La plainte a été jugée comme irrecevable ce lundi 6 mars.

“Le plus grand désastre de l’histoire de l’industrie de la musique", comme l’affirme The New York Times, est arrivé en 2008 dans les studios d’Universal à Hollywood. Un important incendie a non seulement détruit des salles de tournage, des vidéos et du matériel mais a également fait partir en fumée de très nombreuses archives musicales. Des enregistrements d’Elton John, Nirvana, Louis Armstrong ou encore Billie Holiday ont ainsi disparu. Plus de 500 000 titres auraient brûlé.

Plusieurs artistes dont les bandes auraient été détruites comme Soundgarden, Steve Earle, les ayants droit du rappeur Tupac et ceux de Tom Petty ont déposé une plainte collective il y a un an. Les plaignants réclamaient plus de 100 millions de dommages et intérêts à Universal Music Group. Ceux-ci estimaient que le label avait fait preuve de négligence vis-à-vis de la protection de leurs bandes et que celui-ci devait partager avec les artistes les indemnités perçues via son assurance suite à l’incendie.

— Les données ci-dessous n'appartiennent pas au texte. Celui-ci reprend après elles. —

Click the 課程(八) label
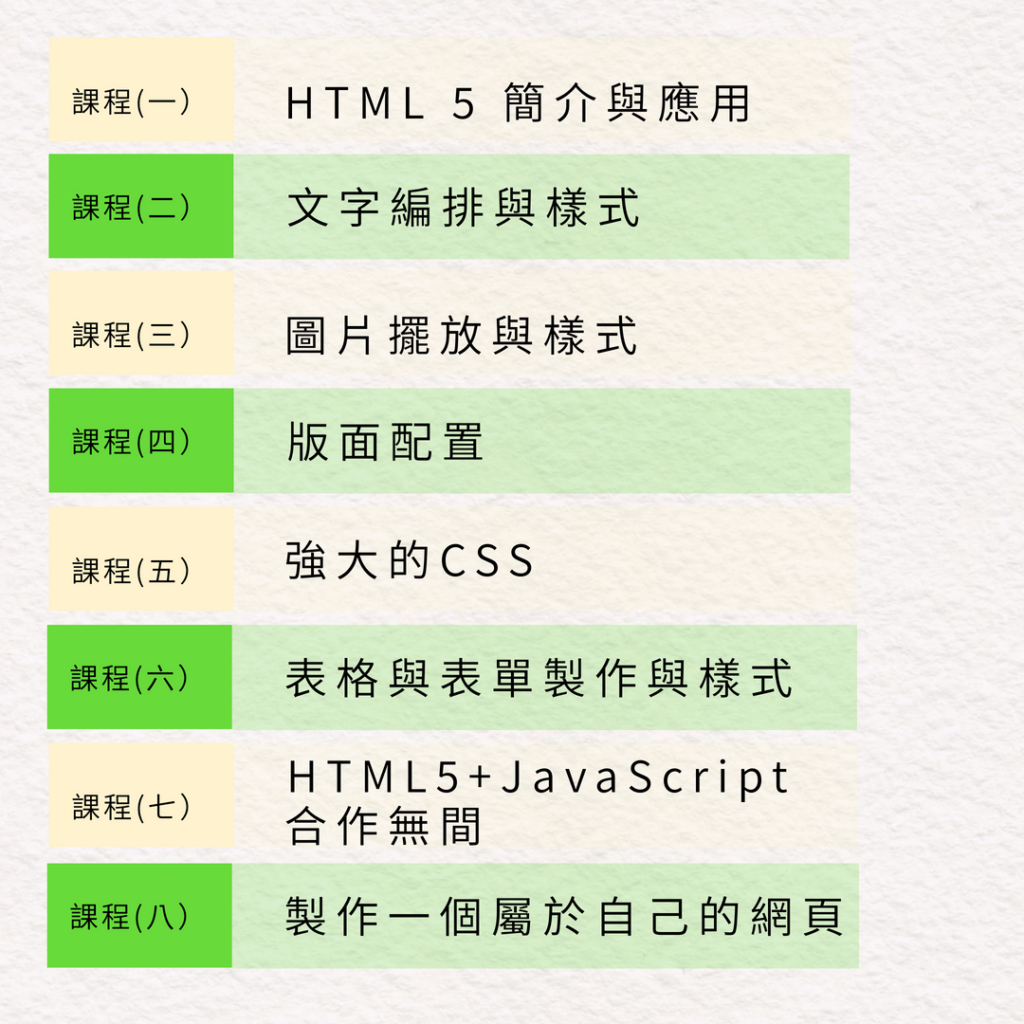The width and height of the screenshot is (1024, 1024). point(140,915)
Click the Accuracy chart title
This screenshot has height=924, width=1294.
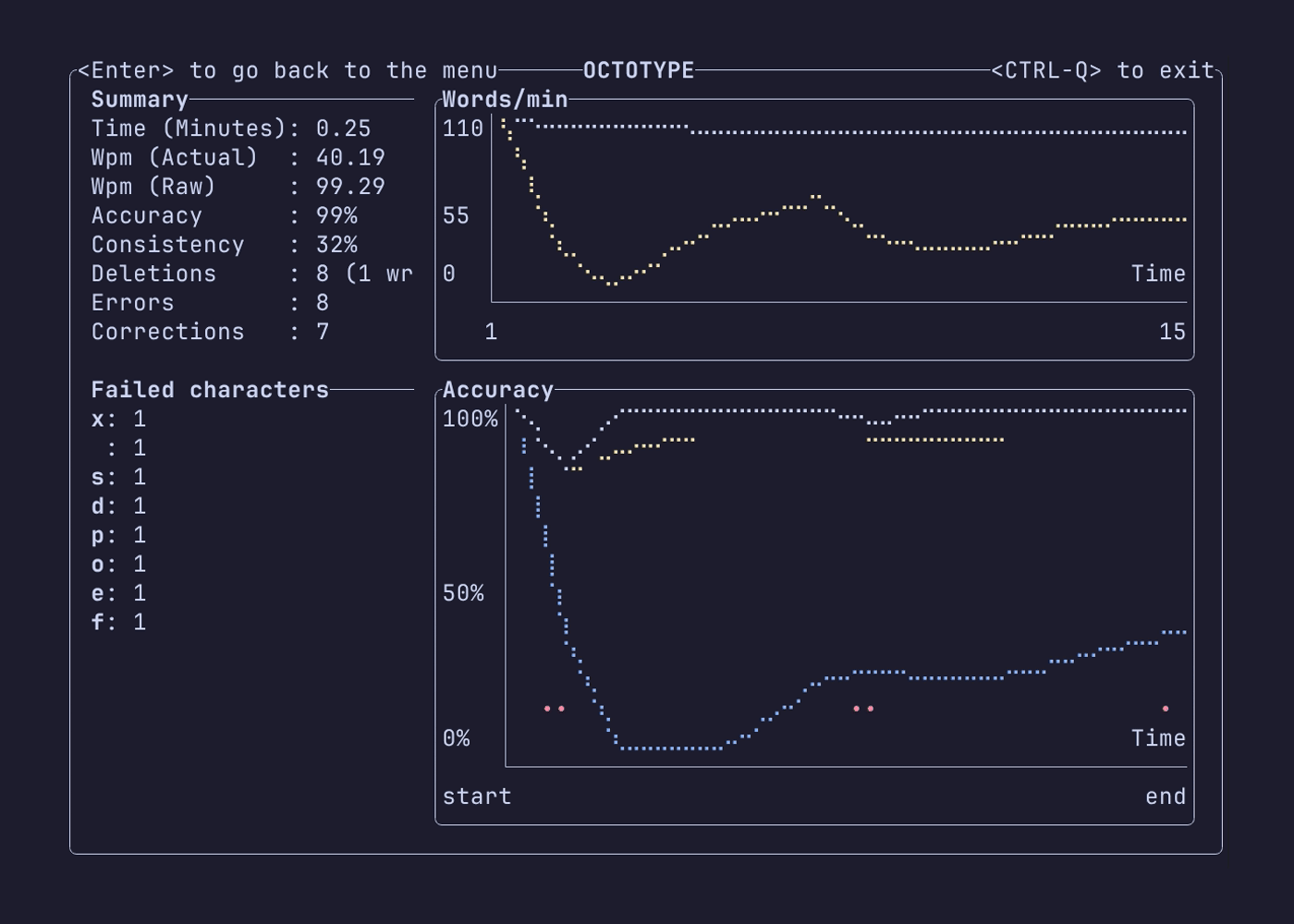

Au fur et à mesure, la quasi-totalité des plaignants ont abandonné les poursuites. Il ne restait plus que Jane Petty, l’ex-femme du rockeur face au géant de la musique. L’affaire se termine à priori ici étant donné que le juge vient de considérer la plainte comme irrecevable étant donné que les masters des enregistrements de Tom Petty appartiennent en réalité à un autre label, MCA, qui est depuis lors devenu une filiale d’Universal.